I, like many people, found my way into Data Science circuitously via the physical engineering fields (Naval Architecture & Ocean Engineering in particular). As a result, I never took any formal Computer Science courses. As my love for computing and programming has grown over the years, I have always wanted to learn more about how computers work, and specifically about how a dynamic language like Python is actually implemented at its core.

While I know not everyone wants to dive so deeply into the design of languages itself, I found Crafting Interpreters to be an amazing resource. The author, Robert Nystrom, is the creator of the Dart programming language at Google. While the language developed throughout the book is unique to the book as a learning language, its implementation is quite similar to CPython, at least at the foundational level. If you work through the book, you implement two types of interpreters, the latter being a bytecode interpreter written in C (just like CPython).

I cannot recommend this book highly enough for anyone who is interested in diving deeper into the topic of how programming languages are implemented. And if you are curious in particular about CPython itself, Anthony Shaw’s book CPython Internals is also fantastic, albeit more about the practical implementation of CPython than about ground-up implementation.

1 Like

I like the way this is structured with real code examples. I’d recommend book this to any student currently taking a compilers course, just because some of the books/instructors can get so heavy into theory that it’s hard to bridge the gap into practical implementation.
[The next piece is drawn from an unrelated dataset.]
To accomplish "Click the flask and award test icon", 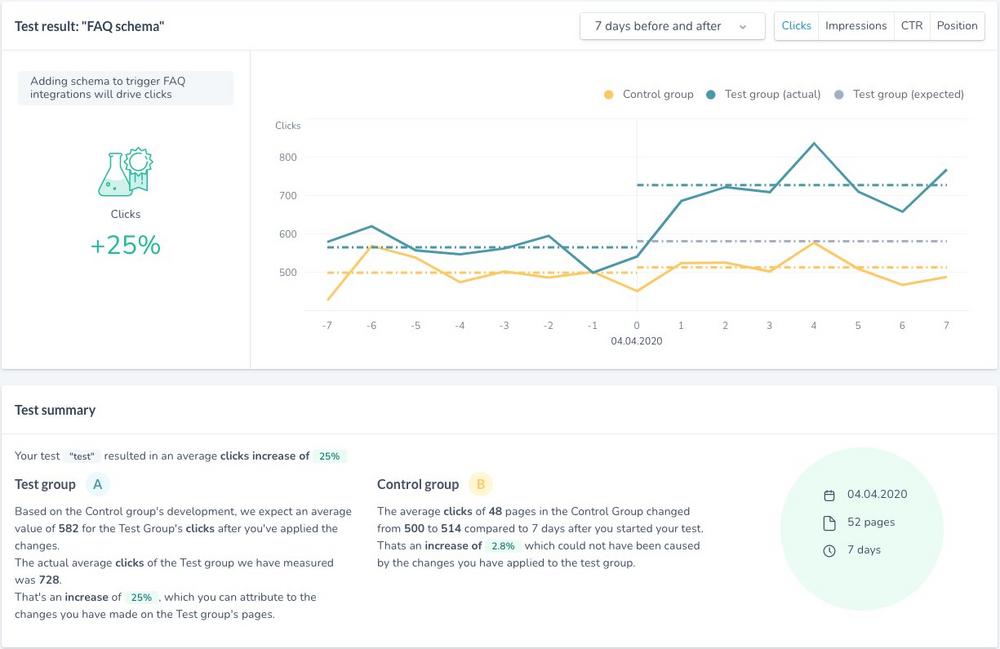I will [125, 173].
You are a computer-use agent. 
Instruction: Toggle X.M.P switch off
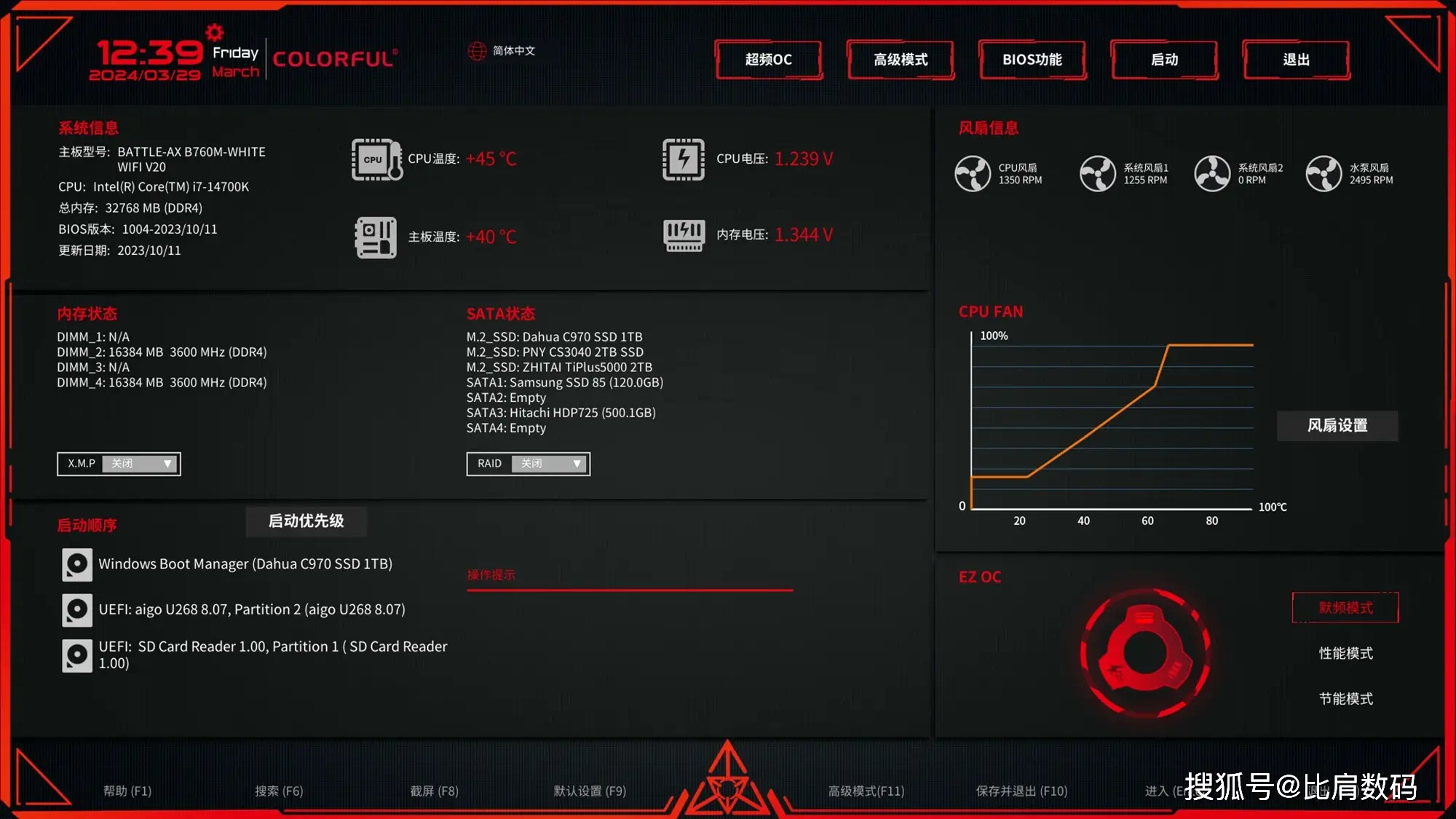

The problems that are solved along the way to building a fully-fledged compiler are often applicable in many other domains. A lot of devs end up building things like simple AST parsers for a higher level query functionality or some kind of expressive templating, and understanding basics like BNFs and context free grammar concepts made it really easy to either 1) roll their own parsers or 2) make use of existing parsers (flex/bison anyone?).

This is very true. Even just learning how simple data structures like hash maps (python dictionaries) and linked lists work has been beneficial for me. And you are spot on with things like parsing, tokenization, etc., which end up being quite relevant to a lot of data wrangling/cleaning workflows.